The case for AI as an engine of job growth, not a layoff machine
Joe Raedle/Getty Images
- A growing chorus of economists led by Torsten Slok is making the case for AI creating job growth.
- The Apollo chief economist argues that lower labor costs can actually increase demand and add jobs.
- Still, companies continue to cite AI as a reason for staff layoffs.
Since AI first emerged as a transformational force, one of the main worries has been the impact on employment. In an imagined dystopian future, the machines have taken over large swaths of jobs and left a large workforce void in their wake.
But that outlook has been increasingly challenged by those arguing the opposite: AI will help certain industries grow, offering more employment opportunities, as well as higher pay.
Torsten Slok, the chief economist at Apollo Global Management, has been one of the loudest voices in the "AI is additive" camp. In fact, he's penned five different blog posts on the subject in the past week alone.
At the center of Slok's view is the so-called Jevons paradox, under which declining labor costs cause the addressable market of work to expand. That, in turn, leads to an increase in the number of firms and workers in a field.
Torsten Slok / Apollo
Slok cites the radiology industry as a perfect example of the paradox in action. A decade ago, AI was supposed to wipe out the field. Instead, radiologists now make more than $500,000 a year, and their employment continues to grow, Slok says.
"Reading scans is a task, not a job, and when the task gets cheaper, demand for the job grows," he wrote in a blog post.
Just yesterday Slok rolled out a new piece of supporting evidence — this time a historical comparison to the early-2000s era when China joined the World Trade Organization.
Slok recalls that the move was expected to be similarly disruptive to US employment. The only difference is that the "China shock" threatened manufacturing jobs, while AI is seen as more of a headwind to white-collar professions.
What ended up happening?
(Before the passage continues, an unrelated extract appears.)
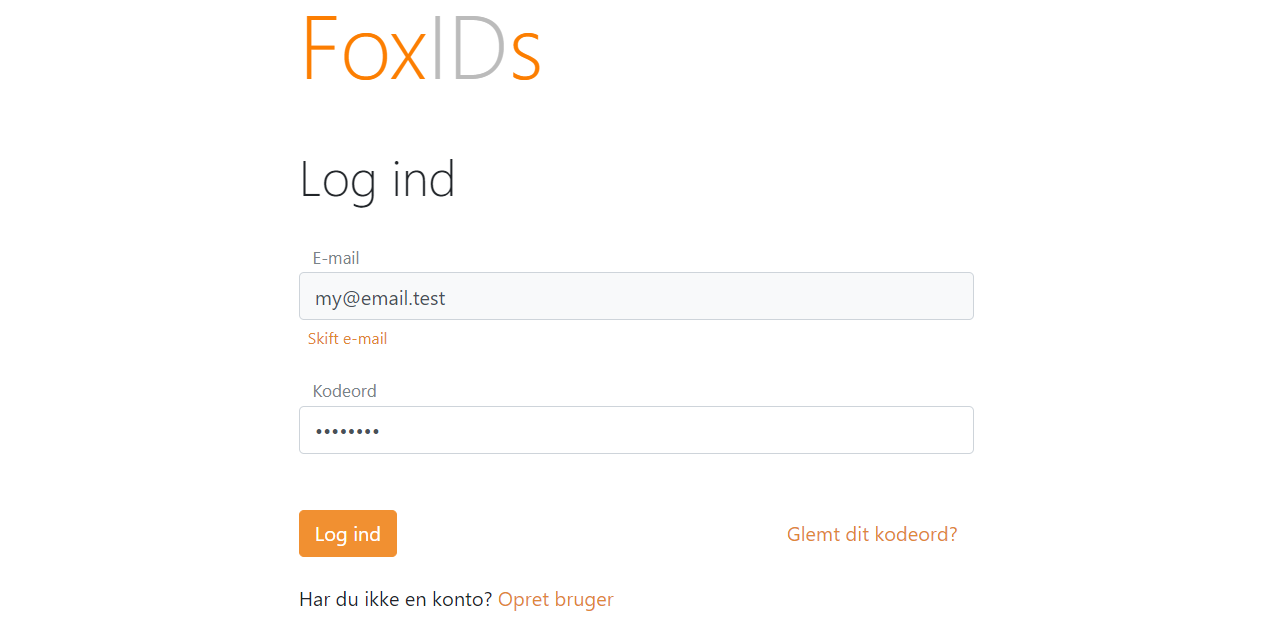Viewport: 1266px width, 618px height.
Task: Recover password via the forgotten password link
Action: (872, 534)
Unemployment stayed low. Productivity gains created more new jobs than were replaced. The nightmare scenario didn't play out. Slok sees the US following the same playbook now.
While Slok's line of thinking is all well and good, it hasn't stopped companies from laying off employees and blaming AI in the process. So what gives?
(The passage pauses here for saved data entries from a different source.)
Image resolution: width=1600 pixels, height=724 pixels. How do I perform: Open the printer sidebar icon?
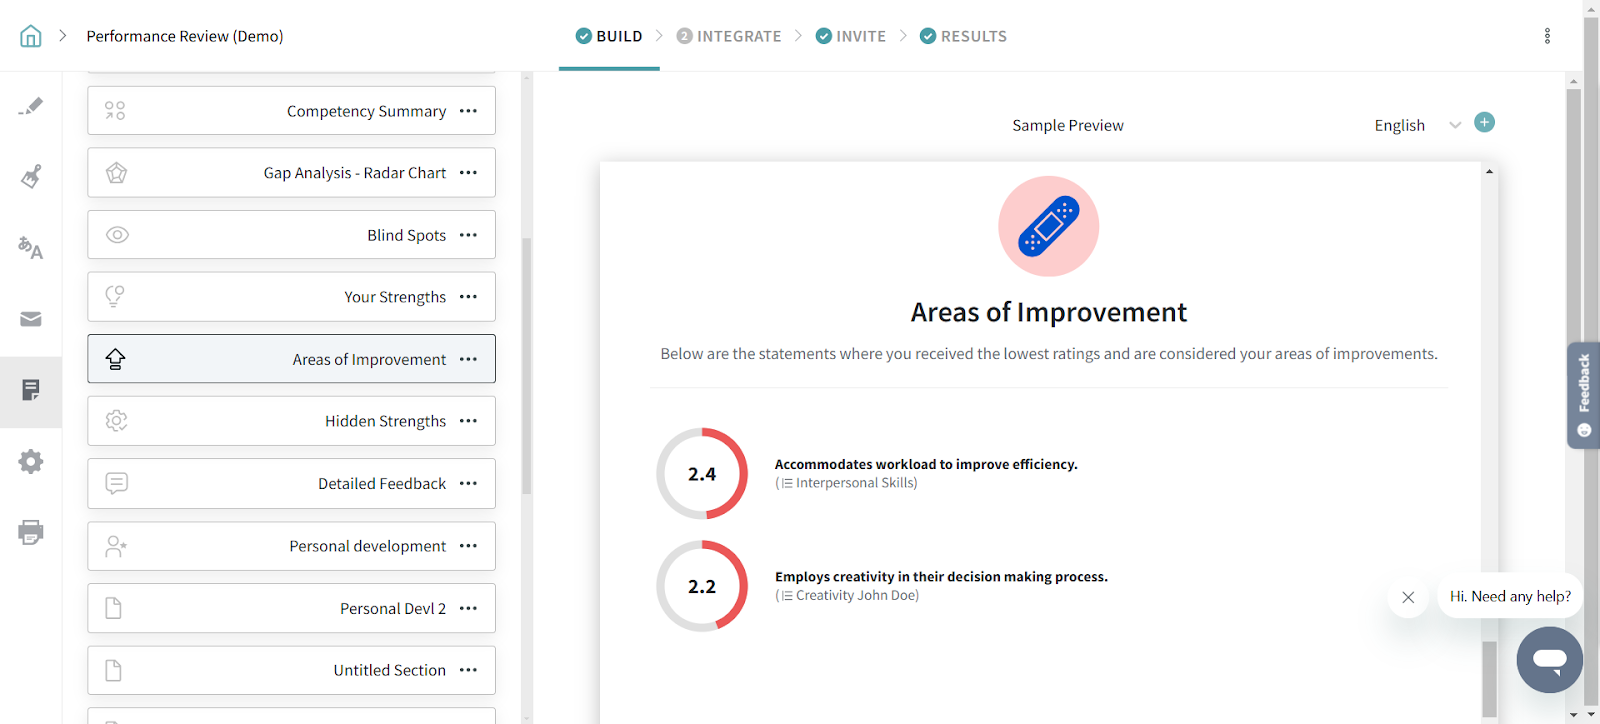coord(31,532)
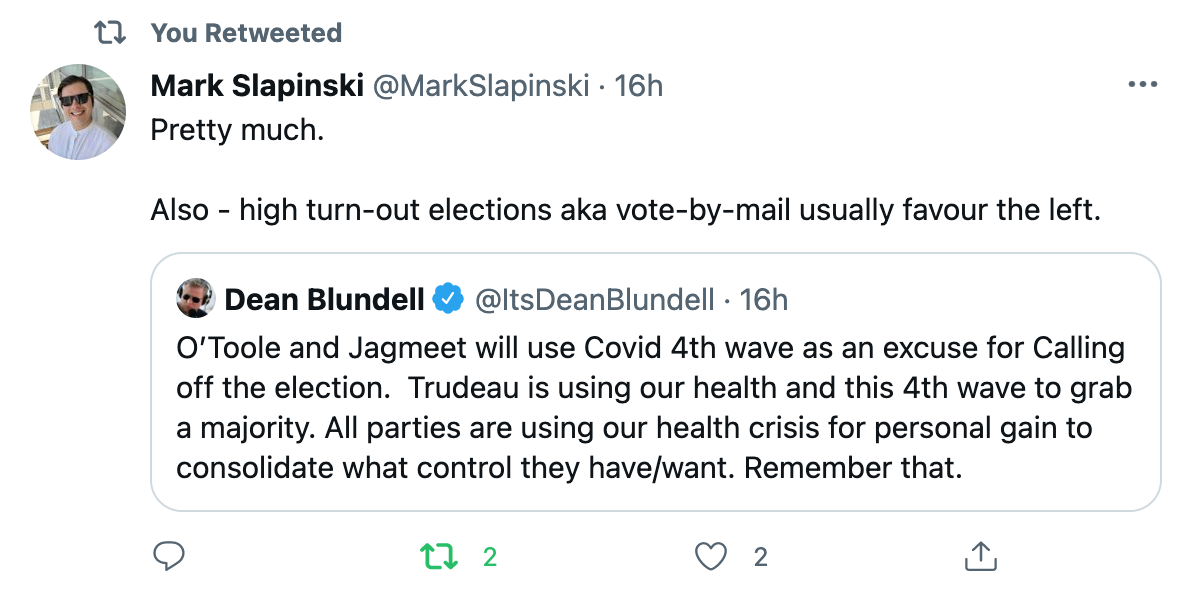This screenshot has width=1190, height=598.
Task: Open the Mark Slapinski display name link
Action: click(257, 86)
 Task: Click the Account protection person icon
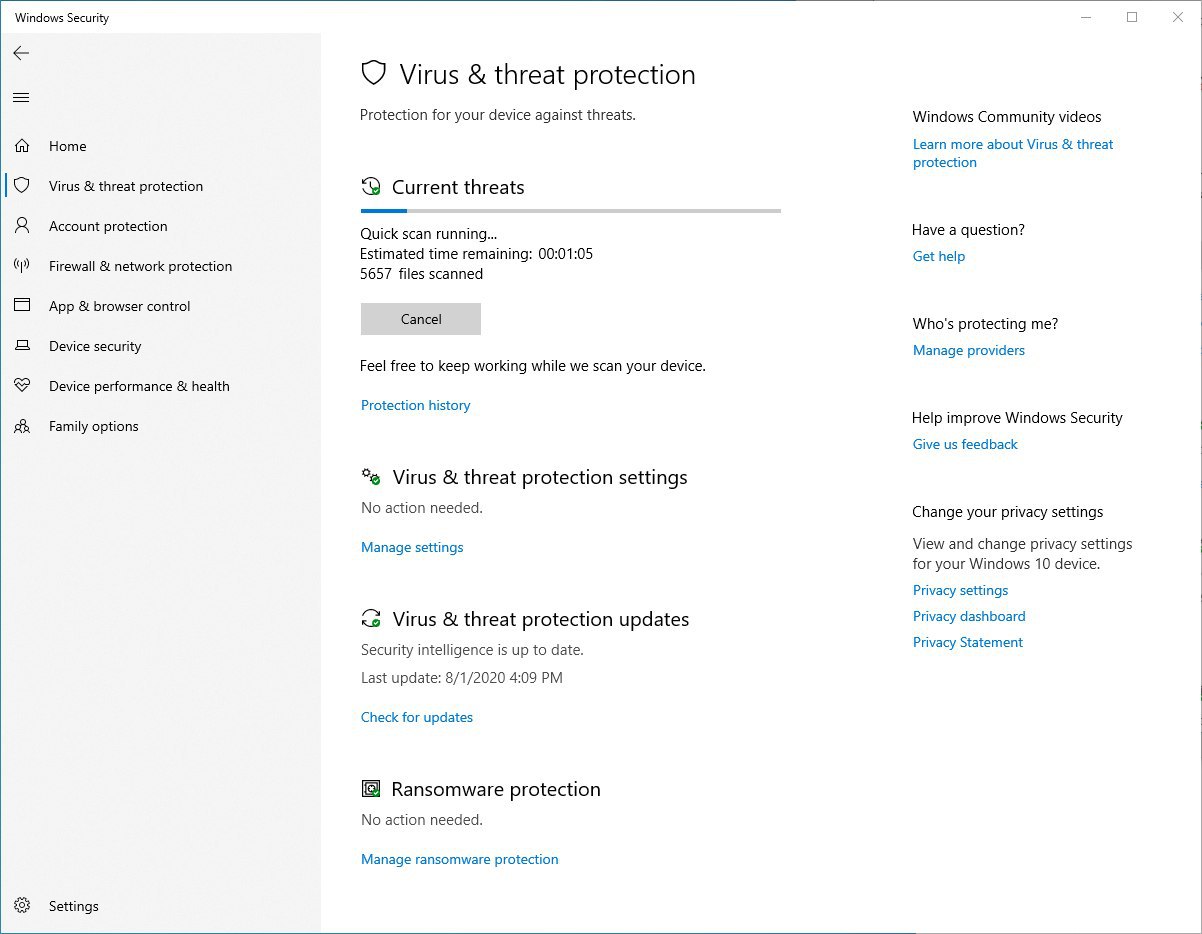22,226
First, a key caveat of Slok's must be considered. In an interview with Bloomberg TV on Tuesday, he conceded that AI will disproportionately impact companies in the software and programming industries. He compared it to "very regional-specific" disruptions felt in US manufacturing after the early-2000s China shock.
Wouldn't you know it, software companies — Salesforce, Atlassian, and IBM to name a few — have been well-represented among those announcing AI-driven layoffs. But under Slok's logic, these displaced jobs will be more than offset by newly created ones in AI-adjacent areas.
Second, it's entirely possible that underperforming companies are throwing AI under the bus. It's become a convenient scapegoat for firms looking to escape accountability for operational shortcomings.
In most cases, the line between new AI-driven efficiencies and corporate mismanagement is blurry. But if Slok is to be believed, it'll become clearer over time, for better or worse.